◆ **Extracted information**:
________________________________________

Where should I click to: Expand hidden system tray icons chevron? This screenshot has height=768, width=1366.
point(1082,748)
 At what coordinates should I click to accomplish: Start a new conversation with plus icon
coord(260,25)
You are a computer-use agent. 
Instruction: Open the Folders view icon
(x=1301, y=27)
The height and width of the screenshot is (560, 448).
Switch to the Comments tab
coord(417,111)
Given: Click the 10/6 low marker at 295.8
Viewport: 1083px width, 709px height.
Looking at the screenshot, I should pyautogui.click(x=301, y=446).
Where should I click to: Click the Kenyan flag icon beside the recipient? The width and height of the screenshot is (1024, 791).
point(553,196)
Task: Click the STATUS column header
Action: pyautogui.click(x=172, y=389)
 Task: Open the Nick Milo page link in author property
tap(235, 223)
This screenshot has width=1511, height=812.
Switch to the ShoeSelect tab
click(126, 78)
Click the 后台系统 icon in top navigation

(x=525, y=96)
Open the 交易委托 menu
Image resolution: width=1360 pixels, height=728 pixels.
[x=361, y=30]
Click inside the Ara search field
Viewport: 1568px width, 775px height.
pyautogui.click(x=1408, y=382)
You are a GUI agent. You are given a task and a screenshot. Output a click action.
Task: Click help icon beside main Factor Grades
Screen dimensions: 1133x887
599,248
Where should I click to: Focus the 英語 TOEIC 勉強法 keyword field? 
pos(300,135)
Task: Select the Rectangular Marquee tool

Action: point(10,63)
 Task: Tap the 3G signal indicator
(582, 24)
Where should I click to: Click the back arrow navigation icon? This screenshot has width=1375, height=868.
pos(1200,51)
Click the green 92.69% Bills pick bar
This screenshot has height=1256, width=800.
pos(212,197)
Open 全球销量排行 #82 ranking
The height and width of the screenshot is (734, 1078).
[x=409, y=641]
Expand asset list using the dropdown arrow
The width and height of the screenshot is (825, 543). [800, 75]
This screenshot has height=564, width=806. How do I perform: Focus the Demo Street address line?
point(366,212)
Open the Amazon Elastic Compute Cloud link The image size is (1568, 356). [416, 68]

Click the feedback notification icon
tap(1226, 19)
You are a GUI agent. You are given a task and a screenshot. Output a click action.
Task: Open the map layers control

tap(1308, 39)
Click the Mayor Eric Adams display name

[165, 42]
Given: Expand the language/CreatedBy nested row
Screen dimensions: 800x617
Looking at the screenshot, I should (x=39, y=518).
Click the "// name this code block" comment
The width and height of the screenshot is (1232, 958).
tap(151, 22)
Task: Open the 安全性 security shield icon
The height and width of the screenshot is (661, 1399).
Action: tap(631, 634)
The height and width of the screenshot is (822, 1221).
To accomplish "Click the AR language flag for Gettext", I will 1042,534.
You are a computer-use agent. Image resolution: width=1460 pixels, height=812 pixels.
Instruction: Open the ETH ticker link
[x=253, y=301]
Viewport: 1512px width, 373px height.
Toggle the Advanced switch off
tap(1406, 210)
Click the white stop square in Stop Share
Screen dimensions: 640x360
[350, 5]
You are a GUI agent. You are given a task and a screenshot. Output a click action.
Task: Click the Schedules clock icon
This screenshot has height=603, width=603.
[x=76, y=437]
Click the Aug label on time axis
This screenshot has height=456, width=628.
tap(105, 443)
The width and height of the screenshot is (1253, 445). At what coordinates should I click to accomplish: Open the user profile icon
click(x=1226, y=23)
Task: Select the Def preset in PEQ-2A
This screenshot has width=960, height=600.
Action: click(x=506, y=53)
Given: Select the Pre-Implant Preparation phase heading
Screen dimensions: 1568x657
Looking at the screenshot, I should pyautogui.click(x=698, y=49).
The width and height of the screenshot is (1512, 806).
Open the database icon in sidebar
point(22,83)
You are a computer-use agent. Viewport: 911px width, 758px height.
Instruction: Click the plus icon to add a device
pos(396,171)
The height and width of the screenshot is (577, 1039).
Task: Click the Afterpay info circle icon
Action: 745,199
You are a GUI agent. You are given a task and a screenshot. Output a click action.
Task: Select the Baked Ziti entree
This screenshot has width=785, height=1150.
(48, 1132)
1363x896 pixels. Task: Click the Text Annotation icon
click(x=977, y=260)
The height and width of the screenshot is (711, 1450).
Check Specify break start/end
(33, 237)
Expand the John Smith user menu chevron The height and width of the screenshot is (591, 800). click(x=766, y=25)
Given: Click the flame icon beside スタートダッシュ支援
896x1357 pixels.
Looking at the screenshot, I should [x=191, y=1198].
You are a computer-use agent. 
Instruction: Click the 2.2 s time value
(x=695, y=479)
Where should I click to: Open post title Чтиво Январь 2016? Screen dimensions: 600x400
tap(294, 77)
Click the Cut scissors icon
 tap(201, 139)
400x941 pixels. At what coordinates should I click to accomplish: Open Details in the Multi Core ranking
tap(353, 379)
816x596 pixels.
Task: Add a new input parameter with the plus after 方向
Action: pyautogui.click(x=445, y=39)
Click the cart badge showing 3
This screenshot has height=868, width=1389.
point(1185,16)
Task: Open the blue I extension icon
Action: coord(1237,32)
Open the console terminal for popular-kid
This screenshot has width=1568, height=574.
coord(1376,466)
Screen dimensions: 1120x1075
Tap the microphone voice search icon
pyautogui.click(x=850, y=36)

________________________________________

◆ **What this task involves**: Quote the data above in full, changing nothing.

◆ **Solution to this task**:
Where should I click to: Expand hidden system tray icons chevron? This screenshot has height=768, width=1366.
point(1082,748)
 At what coordinates should I click to accomplish: Start a new conversation with plus icon
coord(260,25)
You are a computer-use agent. 
Instruction: Open the Folders view icon
(x=1301, y=27)
The height and width of the screenshot is (560, 448).
Switch to the Comments tab
coord(417,111)
Given: Click the 10/6 low marker at 295.8
Viewport: 1083px width, 709px height.
Looking at the screenshot, I should pyautogui.click(x=301, y=446).
Where should I click to: Click the Kenyan flag icon beside the recipient? The width and height of the screenshot is (1024, 791).
point(553,196)
Task: Click the STATUS column header
Action: pyautogui.click(x=172, y=389)
 Task: Open the Nick Milo page link in author property
tap(235, 223)
This screenshot has width=1511, height=812.
Switch to the ShoeSelect tab
click(126, 78)
Click the 后台系统 icon in top navigation

(x=525, y=96)
Open the 交易委托 menu
Image resolution: width=1360 pixels, height=728 pixels.
[x=361, y=30]
Click inside the Ara search field
Viewport: 1568px width, 775px height.
pyautogui.click(x=1408, y=382)
You are a GUI agent. You are given a task and a screenshot. Output a click action.
Task: Click help icon beside main Factor Grades
Screen dimensions: 1133x887
599,248
Where should I click to: Focus the 英語 TOEIC 勉強法 keyword field? 
pos(300,135)
Task: Select the Rectangular Marquee tool

Action: point(10,63)
 Task: Tap the 3G signal indicator
(582, 24)
Where should I click to: Click the back arrow navigation icon? This screenshot has width=1375, height=868.
pos(1200,51)
Click the green 92.69% Bills pick bar
This screenshot has height=1256, width=800.
pos(212,197)
Open 全球销量排行 #82 ranking
The height and width of the screenshot is (734, 1078).
[x=409, y=641]
Expand asset list using the dropdown arrow
The width and height of the screenshot is (825, 543). [800, 75]
This screenshot has height=564, width=806. How do I perform: Focus the Demo Street address line?
point(366,212)
Open the Amazon Elastic Compute Cloud link The image size is (1568, 356). [416, 68]

Click the feedback notification icon
tap(1226, 19)
You are a GUI agent. You are given a task and a screenshot. Output a click action.
Task: Open the map layers control

tap(1308, 39)
Click the Mayor Eric Adams display name

[165, 42]
Given: Expand the language/CreatedBy nested row
Screen dimensions: 800x617
Looking at the screenshot, I should (x=39, y=518).
Click the "// name this code block" comment
The width and height of the screenshot is (1232, 958).
tap(151, 22)
Task: Open the 安全性 security shield icon
The height and width of the screenshot is (661, 1399).
Action: tap(631, 634)
The height and width of the screenshot is (822, 1221).
To accomplish "Click the AR language flag for Gettext", I will 1042,534.
You are a computer-use agent. Image resolution: width=1460 pixels, height=812 pixels.
Instruction: Open the ETH ticker link
[x=253, y=301]
Viewport: 1512px width, 373px height.
Toggle the Advanced switch off
tap(1406, 210)
Click the white stop square in Stop Share
Screen dimensions: 640x360
[350, 5]
You are a GUI agent. You are given a task and a screenshot. Output a click action.
Task: Click the Schedules clock icon
This screenshot has height=603, width=603.
[x=76, y=437]
Click the Aug label on time axis
This screenshot has height=456, width=628.
tap(105, 443)
The width and height of the screenshot is (1253, 445). At what coordinates should I click to accomplish: Open the user profile icon
click(x=1226, y=23)
Task: Select the Def preset in PEQ-2A
This screenshot has width=960, height=600.
Action: click(x=506, y=53)
Given: Select the Pre-Implant Preparation phase heading
Screen dimensions: 1568x657
Looking at the screenshot, I should pyautogui.click(x=698, y=49).
The width and height of the screenshot is (1512, 806).
Open the database icon in sidebar
point(22,83)
You are a computer-use agent. Viewport: 911px width, 758px height.
Instruction: Click the plus icon to add a device
pos(396,171)
The height and width of the screenshot is (577, 1039).
Task: Click the Afterpay info circle icon
Action: 745,199
You are a GUI agent. You are given a task and a screenshot. Output a click action.
Task: Select the Baked Ziti entree
This screenshot has width=785, height=1150.
(48, 1132)
1363x896 pixels. Task: Click the Text Annotation icon
click(x=977, y=260)
The height and width of the screenshot is (711, 1450).
Check Specify break start/end
(33, 237)
Expand the John Smith user menu chevron The height and width of the screenshot is (591, 800). click(x=766, y=25)
Given: Click the flame icon beside スタートダッシュ支援
896x1357 pixels.
Looking at the screenshot, I should [x=191, y=1198].
You are a computer-use agent. 
Instruction: Click the 2.2 s time value
(x=695, y=479)
Where should I click to: Open post title Чтиво Январь 2016? Screen dimensions: 600x400
tap(294, 77)
Click the Cut scissors icon
 tap(201, 139)
400x941 pixels. At what coordinates should I click to accomplish: Open Details in the Multi Core ranking
tap(353, 379)
816x596 pixels.
Task: Add a new input parameter with the plus after 方向
Action: pyautogui.click(x=445, y=39)
Click the cart badge showing 3
This screenshot has height=868, width=1389.
point(1185,16)
Task: Open the blue I extension icon
Action: coord(1237,32)
Open the console terminal for popular-kid
This screenshot has width=1568, height=574.
coord(1376,466)
Screen dimensions: 1120x1075
Tap the microphone voice search icon
pyautogui.click(x=850, y=36)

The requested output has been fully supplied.